During a briefing, WHO chief Tedros Adhanom Ghebreyesus also laid out three possible scenarios for how the pandemic will evolve this year.

He said the most likely way forward was that the severity of disease caused by the virus would wane over time, due to greater public immunity.

"Based on what we know now, the most likely scenario is that the virus continues to evolve, but the severity of disease it causes reduces over time as immunity increases due to vaccination and infection," Tedros told a press conference.

He said periodic spikes in cases and deaths might occur as immunity wanes, which may require occasional booster vaccinations for vulnerable people.

"In the best-case scenario, we may see less severe variants emerge, and boosters or new formulations of vaccines won't be necessary," he said.

"In the worst-case scenario, a more virulent and highly transmissible variant emerges.

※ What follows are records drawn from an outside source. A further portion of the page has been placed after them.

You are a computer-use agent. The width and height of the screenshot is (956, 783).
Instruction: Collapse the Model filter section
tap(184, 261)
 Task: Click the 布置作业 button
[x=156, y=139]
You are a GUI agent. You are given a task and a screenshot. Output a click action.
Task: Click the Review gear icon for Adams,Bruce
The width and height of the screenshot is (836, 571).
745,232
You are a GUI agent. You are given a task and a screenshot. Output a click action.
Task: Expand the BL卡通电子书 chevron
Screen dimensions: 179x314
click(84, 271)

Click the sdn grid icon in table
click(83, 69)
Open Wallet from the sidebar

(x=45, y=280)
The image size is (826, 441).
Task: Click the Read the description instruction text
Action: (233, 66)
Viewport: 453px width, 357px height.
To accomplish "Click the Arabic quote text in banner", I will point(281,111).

Against this new threat, people's protection against severe disease and death, either from prior vaccination or infection, will wane rapidly."

Tedros said that scenario would require significantly altering the currently-available vaccines, and then making sure they get delivered to the people most vulnerable to severe disease.

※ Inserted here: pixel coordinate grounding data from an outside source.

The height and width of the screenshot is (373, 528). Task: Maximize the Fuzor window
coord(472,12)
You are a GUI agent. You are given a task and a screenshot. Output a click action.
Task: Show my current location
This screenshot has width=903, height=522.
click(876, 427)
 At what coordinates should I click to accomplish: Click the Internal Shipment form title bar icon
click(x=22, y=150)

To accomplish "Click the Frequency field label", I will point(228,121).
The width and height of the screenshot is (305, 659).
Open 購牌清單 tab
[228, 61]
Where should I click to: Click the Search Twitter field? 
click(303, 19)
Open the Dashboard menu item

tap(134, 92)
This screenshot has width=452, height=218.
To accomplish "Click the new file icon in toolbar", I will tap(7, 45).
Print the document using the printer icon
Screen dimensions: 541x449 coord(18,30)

The WHO released its updated Covid-19 Strategic Preparedness, Readiness and Response Plan, with the organisation's chief hoping it will be the last.

This comes at a time when the entire world is witnessing a massive COVID surge fueled by the Omicron BA.2 subvariant.

Maria Van Kerkhove, the WHO's technical lead on Covid-19, said the virus still has "a lot of energy left", going into the third year of the pandemic.

Last week, more than 10 million new cases and 45,000 deaths were reported to the WHO, which said the number of new infections would be far higher as testing rates have dropped.

At the end of last week, more than 479 million confirmed cases had been registered throughout the pandemic, and more than six million deaths, although WHO acknowledges that the true toll could be several times higher.